- Born: William Aloysius Bailey May 25, 1884 Boston, Massachusetts, U.S.
- Died: May 17, 1949 (aged 64) Boston, Massachusetts, U.S.
- Education: Boston Latin School
- Alma mater: Harvard University
- Occupations: Inventor, businessman

= William J. A. Bailey =

American inventor and salesman (1884–1949)

William John Aloysius Bailey (May 25, 1884 – May 17, 1949) was an American patent medicine inventor and salesman. A Harvard University dropout, Bailey falsely claimed to be a doctor of medicine and promoted the use of radioactive radium as a cure for coughs, flu, and other common ailments, leading to death amongst consumers. Although Bailey's Radium Laboratories in East Orange, New Jersey, was continually investigated by the Federal Trade Commission, he died wealthy from his many devices and products, including an aphrodisiac called Arium, marketed as a restorative that "renewed happiness and youthful thrill into the lives of married peoples whose attractions to each other had weakened."

==Early life==
Bailey was born on May 25, 1884, in Boston, Massachusetts, and attended Boston Latin School. He was later accepted to Harvard University but did not graduate.

==Career==
In 1918, Bailey claimed that radium added to drinking water could be used to treat dozens of conditions, from mental illness and headaches to diabetes, anemia, constipation, and asthma.
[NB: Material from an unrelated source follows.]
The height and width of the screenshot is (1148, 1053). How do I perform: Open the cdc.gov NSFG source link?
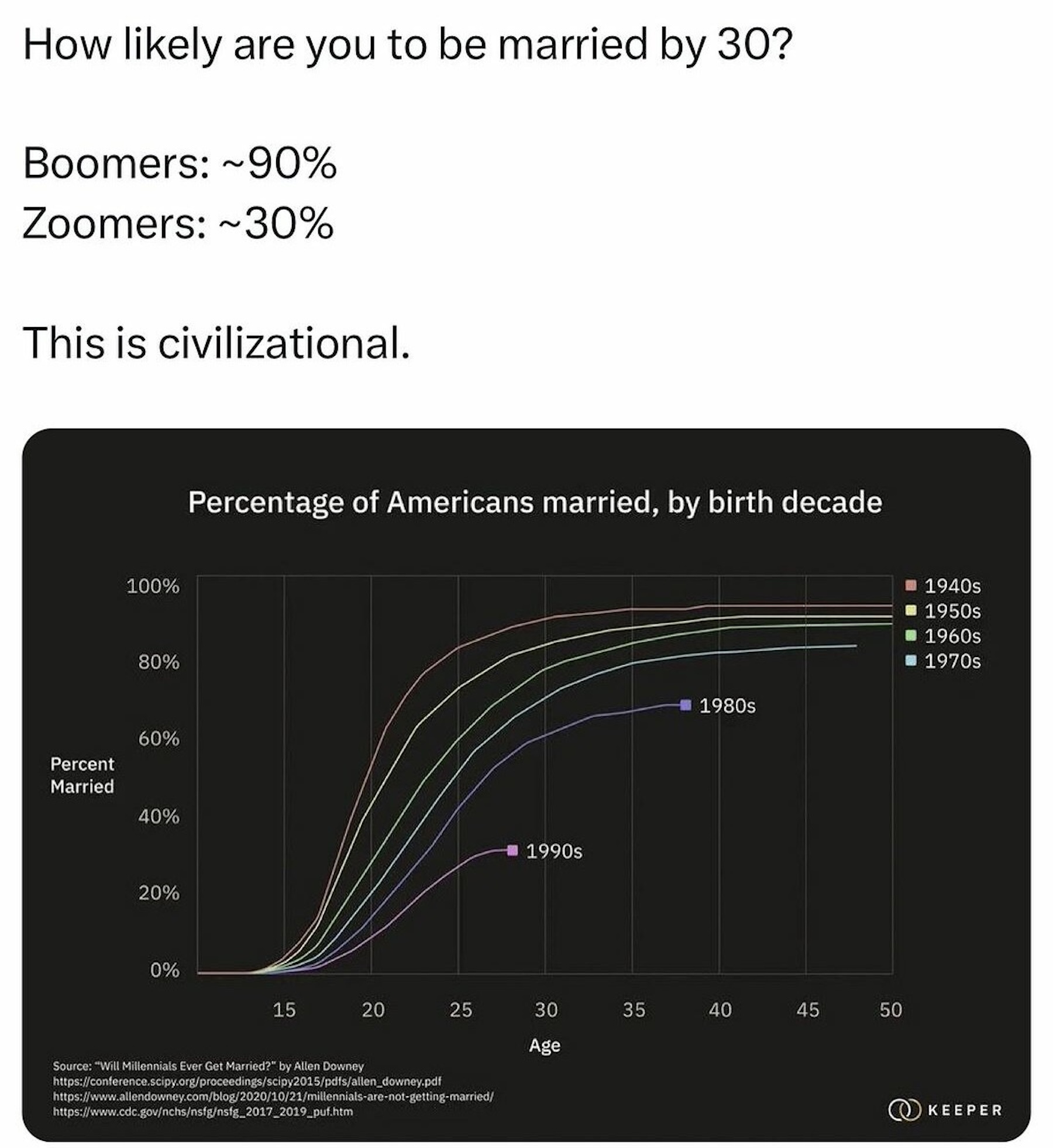[x=202, y=1111]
In 1922, he had had some success selling medicines like Arium radium tablets (‘Radium!  Gives Super-Man Power’) through his other company, Associated Radium Chemists Inc. The company also sold Linarium (radium liniment for aches and pains), Dentarium (radium dentifrice for teeth and gums) and Kaparium (radium hair tonic).

Bailey became rich from the sale of Radithor, a well known patent medicine/snake oil that is possibly the best known example of radioactive quackery. Bailey created Radithor by dissolving radium salts in water to deliver 1 microcurie of radiation from each of ^{226}Ra and ^{228}Ra, claiming its curative properties were due to stimulation of the endocrine system. Radithor was advertised as "A Cure for the Living Dead" as well as "Perpetual Sunshine".

Radithor was a chronically lethal mixture, and was responsible for the death of Eben Byers in 1932, who died of radiation-induced cancer after having drunk about 1,400 bottles of Radithor.

Bailey also invented the Radiendocrinator around 1930. This was a cased source, intended to be worn against the skin.

During World War II, Bailey was the wartime manager of the electronic division of International Business Machines.

==Death==
Bailey died of bladder cancer on May 17, 1949. When his body was exhumed nearly 20 years later, it was found to be "ravaged by radiation".